Page extract:
#####
Imagine one of your customers traveling abroad, using unusual POPs to access your dovecot instance. If the gateway IP that your server sees is blocked, you lock out your own customer. It’s the old tale.
Some words of advice:
(1) There’s no point in listing thousands of IPs without proper TTL. And that TTL should be short! If there really were 45 000 single /32 IPs that were behaving rude at some point in the past, how can you be sure these addresses are still doing so? Moreover, with IPv4 addresses being rare and IPv6 only being deployed slowly, CGN happens to be used more often than in the past. Even with IPv6, where prefixes were initially meant to be static, there are many ISPs that don’t give their line customers static IPv6 prefixes. That means attackers as well as your customers might end up using many different addresses over time.
(2) If you run your own block list and were to add another IP, there should be sufficient knowledge about the origin of the attack. Always check the RIR whois databases, look at the delegated address range the IP is in, the country, the owner of the network, hostnames... Monitor your log files and try to detect patterns. [Honestly, I’d not be willing to invest the time ;-) ]
(3) Use a scoring system. If there are other DNSBLs that list the IP or network in question, the likelihood of causing more harm than good is a bit lower than if you are the only one suffering an attack. Community based DNSBLs are commonly a good thing.
You see, blocking IPs just because it’s simple and effective (for the moment) might not be what you want. I’d rather let my users choose stronger passwords, strongly enforce TLS and scale up my server systems to handle the bad traffic. Surely, it depends on your own case, just don’t be naïve and think that blocking IPs is a general solution to anything nowadays. It might very well work for you if you don’t have a lot of customers, though.
#####
Supplied material:
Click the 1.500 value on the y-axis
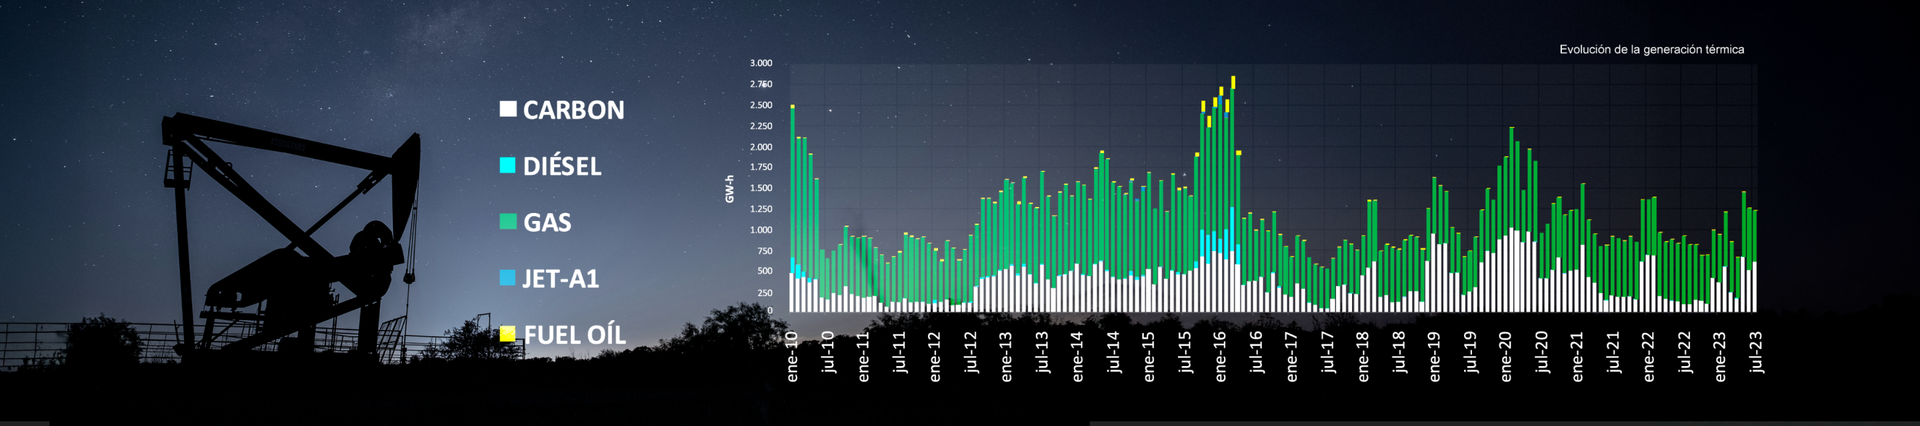This screenshot has height=426, width=1920. point(761,188)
#####
Work instructions:
1/ In the passage on IP blocking, start at the words "Imagine one of" and end after "addresses over time.". Rewrite that stretch, swapping "TTL" for "expiry time".
2/ Answer these from the passage on IP blocking:
(a) According to point (1), should the TTL be long or short?
(b) Which databases does point (2) say to always check?
(c) What kind of DNSBLs does point (3) call commonly a good thing?
3/ Write what comes next in the passage on IP blocking, starting after its final sentence.

Replies:
1/
Imagine one of your customers traveling abroad, using unusual POPs to access your dovecot instance. If the gateway IP that your server sees is blocked, you lock out your own customer. It’s the old tale.
Some words of advice:
(1) There’s no point in listing thousands of IPs without proper expiry time. And that expiry time should be short! If there really were 45 000 single /32 IPs that were behaving rude at some point in the past, how can you be sure these addresses are still doing so? Moreover, with IPv4 addresses being rare and IPv6 only being deployed slowly, CGN happens to be used more often than in the past. Even with IPv6, where prefixes were initially meant to be static, there are many ISPs that don’t give their line customers static IPv6 prefixes. That means attackers as well as your customers might end up using many different addresses over time.

2/
(a) Short.
(b) The RIR whois databases.
(c) Community based DNSBLs.

3/
Speaking about dovecot, I doubt direct DNSBL integration will happen upstream because dovecot already supports access lookups. You can use dovecot's tcpwrap and configure your /etc/hosts.deny to lookup an external ACL program that in turn consults your DNSBL. See man hosts_options, section RUNNING OTHER COMMANDS. Look for »aclexec«.[1] I guess that should get you on track. Just be warned that this solution (a) spawns a new tcpwrap instance for each new client connection, and (b) also spawns a new process of your custom acl program.
Cheers,
Felix
[1] http://manpages.ubuntu.com/manpages/quantal/man5/hosts_options.5.html
-------------- next part --------------
A non-text attachment was scrubbed...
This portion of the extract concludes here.